Riduzione dei tempi di costruzione
La produzione parallela in stabilimento e l’assemblaggio rapido in sito consentono una drastica riduzione dei tempi di costruzione, con risparmi che possono raggiungere fino al 50 % rispetto ai metodi tradizionali. L’industrializzazione del processo permette di eliminare le fasi di attesa tipiche del cantiere e di garantire un flusso operativo continuo e prevedibile. Ciò si traduce in una maggiore efficienza logistica, nella possibilità di programmare con precisione le consegne e nel rapido completamento delle opere anche in condizioni climatiche avverse o in aree urbane densamente costruite.
Riduzione degli scarti e dell’impatto ambientale
L’ambiente di produzione controllato consente un uso razionale dei materiali e una gestione ottimizzata delle risorse, riducendo drasticamente gli sprechi – fino al 50 % in meno rispetto alla costruzione convenzionale. Le lavorazioni di precisione, l’impiego di tecnologie digitali e la standardizzazione dei componenti limitano errori e rilavorazioni, mentre l’organizzazione off-site contribuisce a contenere emissioni, consumi idrici e movimentazioni di materiali. Inoltre, la prefabbricazione agevola la tracciabilità e il riciclo dei materiali, riducendo l’impatto ambientale complessivo del ciclo edilizio.

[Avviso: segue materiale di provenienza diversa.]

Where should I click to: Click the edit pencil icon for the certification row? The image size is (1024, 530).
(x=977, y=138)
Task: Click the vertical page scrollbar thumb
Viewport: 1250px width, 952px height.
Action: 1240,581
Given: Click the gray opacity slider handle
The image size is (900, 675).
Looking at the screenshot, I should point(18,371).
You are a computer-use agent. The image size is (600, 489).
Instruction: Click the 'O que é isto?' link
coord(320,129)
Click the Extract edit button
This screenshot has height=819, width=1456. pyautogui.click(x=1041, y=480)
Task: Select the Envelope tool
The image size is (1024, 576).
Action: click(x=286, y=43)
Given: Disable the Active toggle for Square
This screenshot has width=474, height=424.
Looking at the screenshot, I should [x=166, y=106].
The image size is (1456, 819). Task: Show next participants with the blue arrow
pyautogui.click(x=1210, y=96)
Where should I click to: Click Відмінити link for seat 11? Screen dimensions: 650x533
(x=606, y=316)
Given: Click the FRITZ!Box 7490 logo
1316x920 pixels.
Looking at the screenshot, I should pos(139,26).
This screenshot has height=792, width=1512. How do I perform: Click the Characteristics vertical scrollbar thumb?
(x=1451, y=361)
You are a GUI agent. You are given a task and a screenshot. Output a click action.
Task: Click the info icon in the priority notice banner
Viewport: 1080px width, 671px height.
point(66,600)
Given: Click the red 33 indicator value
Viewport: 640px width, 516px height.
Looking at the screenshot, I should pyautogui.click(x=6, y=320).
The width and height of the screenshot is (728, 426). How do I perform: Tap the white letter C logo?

Maggiore qualità del prodotto finito
La produzione in condizioni ambientali stabili e monitorate garantisce una qualità costante e prestazioni elevate dei componenti edilizi. I processi automatizzati riducono le tolleranze e minimizzano i difetti, assicurando un’elevata precisione dimensionale e la piena conformità agli standard prestazionali. Ne derivano edifici più durabili, efficienti dal punto di vista energetico e meno soggetti a manutenzioni straordinarie nel corso del tempo. La ripetibilità e il controllo continuo del processo produttivo costituiscono inoltre una garanzia di affidabilità e tracciabilità, difficilmente ottenibile nei cantieri tradizionali.
Sicurezza e miglior condizioni di lavoro
Il trasferimento delle lavorazioni più complesse e rischiose dagli ambienti di cantiere agli stabilimenti industriali comporta un sensibile miglioramento della sicurezza e delle condizioni di lavoro. In fabbrica, le operazioni si svolgono in spazi protetti, con controlli sistematici e l’ausilio di tecnologie robotiche, riducendo di oltre l’80 % il rischio di incidenti rispetto ai cantieri tradizionali. Anche l’esposizione a fattori ambientali critici – come rumore, polveri e variazioni climatiche – risulta fortemente limitata, contribuendo al benessere e alla professionalizzazione della manodopera.
Assemblaggio a secco
I componenti prefabbricati sono progettati per essere assemblati senza l’uso di colle o malte, attraverso incastri e giunzioni meccaniche. Questo consente una posa rapida e precisa, ma anche una facile manutenzione, la possibilità di smontare e riutilizzare i moduli, e una notevole adattabilità nel tempo. Tale approccio incrementa la durabilità e la reversibilità dell’edificio, facilitando processi di aggiornamento, ampliamento o riconversione funzionale, in linea con i principi dell’economia circolare e della progettazione per il disassemblaggio a fine vita.